An additional special issue of the Transactions is now on its way to subscribers (new subscribers are also very welcome, if you would like to join go to the Unitarian Historical Society website here).
This issue features:
WILLIAM HAZLITT, JOSEPH PRIESTLEY AND THE ORIGINS OF UNITARIANISM
by STEPHEN BURLEY
Dr Stephen Burley’s paper is a radical reassessment of the role of William Hazlitt in the development of Unitarianism in the United States. A difficult man, Hazlitt was a fervent propagandist for Unitarianism whose contribution has frequently been overlooked or downplayed. This article adds a great deal to our understanding of him.
‘STEADFAST THROUGH TROUBLES’: MOUNTPOTTINGER AND THE LAWRENCES
by SANDRA GILPIN
Sandra Gilpin tells a story that weaves together Unitarian life in London, Wales and Belfast in the late nineteenth and early twentieth centuries through the lens of the Lawrence family. Its main focus is Ellen Mary Lawrence who was born in London and who married the Rev William Jenkin Davies. She died at a tragically young age and her memorial forms part of Mountpottinger NSP Church in east Belfast.

Exercise tasks ▸
1. Print the part of the Transactions notice starting with "An additional special" and going on through "understanding of him.", word for word.
2. Render the rows starting with the line with "Task: Click the solar panel icon at 299/m" and going on through the last line of the rows as a JSON list of strings, one string per line, with blank lines left out.
The Transactions notice and the rows come from unrelated sources.

Data for locating visible targets ▸

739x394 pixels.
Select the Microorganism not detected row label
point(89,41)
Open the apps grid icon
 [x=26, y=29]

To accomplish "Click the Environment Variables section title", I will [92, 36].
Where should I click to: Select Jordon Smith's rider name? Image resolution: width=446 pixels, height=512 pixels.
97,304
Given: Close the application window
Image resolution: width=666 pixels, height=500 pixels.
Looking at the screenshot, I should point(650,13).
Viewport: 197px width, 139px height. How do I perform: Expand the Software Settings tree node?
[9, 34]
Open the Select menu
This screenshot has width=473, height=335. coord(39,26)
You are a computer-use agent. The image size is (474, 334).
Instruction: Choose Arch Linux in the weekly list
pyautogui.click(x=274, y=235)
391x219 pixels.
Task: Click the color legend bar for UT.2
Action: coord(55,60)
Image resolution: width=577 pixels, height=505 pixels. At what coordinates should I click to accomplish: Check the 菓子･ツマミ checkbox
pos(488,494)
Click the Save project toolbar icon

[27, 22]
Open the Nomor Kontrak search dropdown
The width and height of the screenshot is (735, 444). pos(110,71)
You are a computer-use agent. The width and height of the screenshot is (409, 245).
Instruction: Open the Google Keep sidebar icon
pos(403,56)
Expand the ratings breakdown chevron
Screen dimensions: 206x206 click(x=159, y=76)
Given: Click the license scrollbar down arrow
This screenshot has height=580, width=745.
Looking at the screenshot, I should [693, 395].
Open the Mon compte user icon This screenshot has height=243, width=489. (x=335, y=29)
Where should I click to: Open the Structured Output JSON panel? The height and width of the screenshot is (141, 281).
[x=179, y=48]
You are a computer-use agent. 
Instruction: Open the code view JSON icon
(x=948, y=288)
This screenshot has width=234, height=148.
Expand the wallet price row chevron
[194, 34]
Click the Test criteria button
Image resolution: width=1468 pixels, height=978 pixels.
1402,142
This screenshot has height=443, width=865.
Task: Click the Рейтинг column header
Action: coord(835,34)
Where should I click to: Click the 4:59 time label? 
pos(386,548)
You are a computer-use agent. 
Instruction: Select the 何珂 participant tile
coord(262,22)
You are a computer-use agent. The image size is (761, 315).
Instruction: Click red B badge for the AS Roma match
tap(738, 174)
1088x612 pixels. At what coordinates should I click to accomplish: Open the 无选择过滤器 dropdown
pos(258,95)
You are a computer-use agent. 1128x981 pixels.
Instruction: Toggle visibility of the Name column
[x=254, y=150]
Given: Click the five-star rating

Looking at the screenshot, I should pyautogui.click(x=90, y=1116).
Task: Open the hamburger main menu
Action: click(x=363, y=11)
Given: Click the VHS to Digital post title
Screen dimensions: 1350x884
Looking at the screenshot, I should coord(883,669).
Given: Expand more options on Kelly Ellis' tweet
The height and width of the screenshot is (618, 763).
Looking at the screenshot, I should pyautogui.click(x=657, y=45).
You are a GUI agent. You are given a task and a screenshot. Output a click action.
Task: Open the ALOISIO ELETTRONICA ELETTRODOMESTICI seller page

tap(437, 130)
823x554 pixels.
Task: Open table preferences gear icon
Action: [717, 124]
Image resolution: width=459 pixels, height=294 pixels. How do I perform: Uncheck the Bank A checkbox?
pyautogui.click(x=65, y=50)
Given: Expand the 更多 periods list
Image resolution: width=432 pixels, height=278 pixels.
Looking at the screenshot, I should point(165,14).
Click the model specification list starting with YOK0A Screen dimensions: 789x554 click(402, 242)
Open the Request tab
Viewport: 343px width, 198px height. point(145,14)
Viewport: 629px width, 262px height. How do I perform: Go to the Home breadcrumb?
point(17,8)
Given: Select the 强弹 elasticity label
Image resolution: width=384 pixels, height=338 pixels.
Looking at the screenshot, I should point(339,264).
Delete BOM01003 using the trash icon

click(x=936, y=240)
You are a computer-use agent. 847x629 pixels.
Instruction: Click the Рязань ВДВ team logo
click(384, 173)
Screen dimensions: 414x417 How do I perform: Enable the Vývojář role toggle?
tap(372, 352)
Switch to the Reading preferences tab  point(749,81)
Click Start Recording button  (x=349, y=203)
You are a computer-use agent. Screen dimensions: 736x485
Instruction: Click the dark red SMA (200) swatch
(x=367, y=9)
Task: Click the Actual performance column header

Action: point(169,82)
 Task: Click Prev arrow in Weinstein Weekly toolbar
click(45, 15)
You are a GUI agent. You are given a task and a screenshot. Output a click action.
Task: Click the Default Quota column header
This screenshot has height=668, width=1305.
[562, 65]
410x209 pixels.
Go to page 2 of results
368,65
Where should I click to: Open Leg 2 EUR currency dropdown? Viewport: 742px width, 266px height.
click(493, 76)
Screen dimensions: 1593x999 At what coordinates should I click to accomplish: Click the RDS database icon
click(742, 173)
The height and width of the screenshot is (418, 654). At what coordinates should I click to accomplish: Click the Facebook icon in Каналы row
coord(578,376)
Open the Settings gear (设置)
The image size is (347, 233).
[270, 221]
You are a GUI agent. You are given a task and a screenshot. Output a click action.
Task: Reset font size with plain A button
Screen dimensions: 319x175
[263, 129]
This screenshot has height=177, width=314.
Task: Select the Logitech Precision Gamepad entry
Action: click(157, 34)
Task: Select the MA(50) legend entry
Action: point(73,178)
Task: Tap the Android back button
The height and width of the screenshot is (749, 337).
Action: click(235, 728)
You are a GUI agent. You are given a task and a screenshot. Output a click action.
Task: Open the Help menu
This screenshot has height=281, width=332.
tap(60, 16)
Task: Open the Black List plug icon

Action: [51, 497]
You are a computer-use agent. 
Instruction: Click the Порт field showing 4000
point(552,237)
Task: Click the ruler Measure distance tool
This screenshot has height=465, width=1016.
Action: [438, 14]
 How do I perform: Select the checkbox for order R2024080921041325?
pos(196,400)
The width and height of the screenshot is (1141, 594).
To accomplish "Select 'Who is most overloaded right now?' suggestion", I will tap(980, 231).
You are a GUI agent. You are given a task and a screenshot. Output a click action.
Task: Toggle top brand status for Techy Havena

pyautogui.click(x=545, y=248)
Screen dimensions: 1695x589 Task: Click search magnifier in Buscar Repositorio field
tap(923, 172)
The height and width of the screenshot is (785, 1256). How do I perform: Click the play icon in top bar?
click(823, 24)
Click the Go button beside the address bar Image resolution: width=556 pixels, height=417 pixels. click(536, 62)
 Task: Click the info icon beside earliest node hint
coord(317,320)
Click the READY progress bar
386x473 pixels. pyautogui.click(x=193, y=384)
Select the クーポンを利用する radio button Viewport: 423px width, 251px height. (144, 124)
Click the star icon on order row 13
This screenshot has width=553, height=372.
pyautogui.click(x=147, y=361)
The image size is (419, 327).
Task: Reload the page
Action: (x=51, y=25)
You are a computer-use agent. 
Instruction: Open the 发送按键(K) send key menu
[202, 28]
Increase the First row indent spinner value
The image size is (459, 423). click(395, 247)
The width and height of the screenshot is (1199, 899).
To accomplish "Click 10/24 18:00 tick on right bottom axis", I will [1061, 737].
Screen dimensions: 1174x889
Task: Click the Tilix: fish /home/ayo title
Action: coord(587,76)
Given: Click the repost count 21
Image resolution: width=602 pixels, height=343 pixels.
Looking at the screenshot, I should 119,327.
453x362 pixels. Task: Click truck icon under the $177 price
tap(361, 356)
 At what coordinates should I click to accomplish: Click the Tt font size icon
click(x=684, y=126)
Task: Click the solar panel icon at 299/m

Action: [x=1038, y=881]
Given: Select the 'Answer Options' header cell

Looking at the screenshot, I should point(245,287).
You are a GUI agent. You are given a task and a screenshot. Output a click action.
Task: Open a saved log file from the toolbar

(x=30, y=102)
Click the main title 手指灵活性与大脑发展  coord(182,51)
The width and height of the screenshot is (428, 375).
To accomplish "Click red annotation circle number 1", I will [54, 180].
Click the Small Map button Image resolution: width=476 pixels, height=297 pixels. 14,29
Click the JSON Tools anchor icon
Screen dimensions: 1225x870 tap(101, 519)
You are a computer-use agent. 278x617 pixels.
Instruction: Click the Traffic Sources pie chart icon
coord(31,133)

Expected answers ▸
1.
An additional special issue of the Transactions is now on its way to subscribers (new subscribers are also very welcome, if you would like to join go to the Unitarian Historical Society website here).
This issue features:
WILLIAM HAZLITT, JOSEPH PRIESTLEY AND THE ORIGINS OF UNITARIANISM
by STEPHEN BURLEY
Dr Stephen Burley’s paper is a radical reassessment of the role of William Hazlitt in the development of Unitarianism in the United States. A difficult man, Hazlitt was a fervent propagandist for Unitarianism whose contribution has frequently been overlooked or downplayed. This article adds a great deal to our understanding of him.

2.
[
  "Task: Click the solar panel icon at 299/m",
  "Action: [x=1038, y=881]",
  "Given: Select the 'Answer Options' header cell",
  "Looking at the screenshot, I should point(245,287).",
  "You are a GUI agent. You are given a task and a screenshot. Output a click action.",
  "Task: Open a saved log file from the toolbar",
  "(x=30, y=102)",
  "Click the main title 手指灵活性与大脑发展  coord(182,51)",
  "The width and height of the screenshot is (428, 375).",
  "To accomplish \"Click red annotation circle number 1\", I will [54, 180].",
  "Click the Small Map button Image resolution: width=476 pixels, height=297 pixels. 14,29",
  "Click the JSON Tools anchor icon",
  "Screen dimensions: 1225x870 tap(101, 519)",
  "You are a computer-use agent. 278x617 pixels.",
  "Instruction: Click the Traffic Sources pie chart icon",
  "coord(31,133)"
]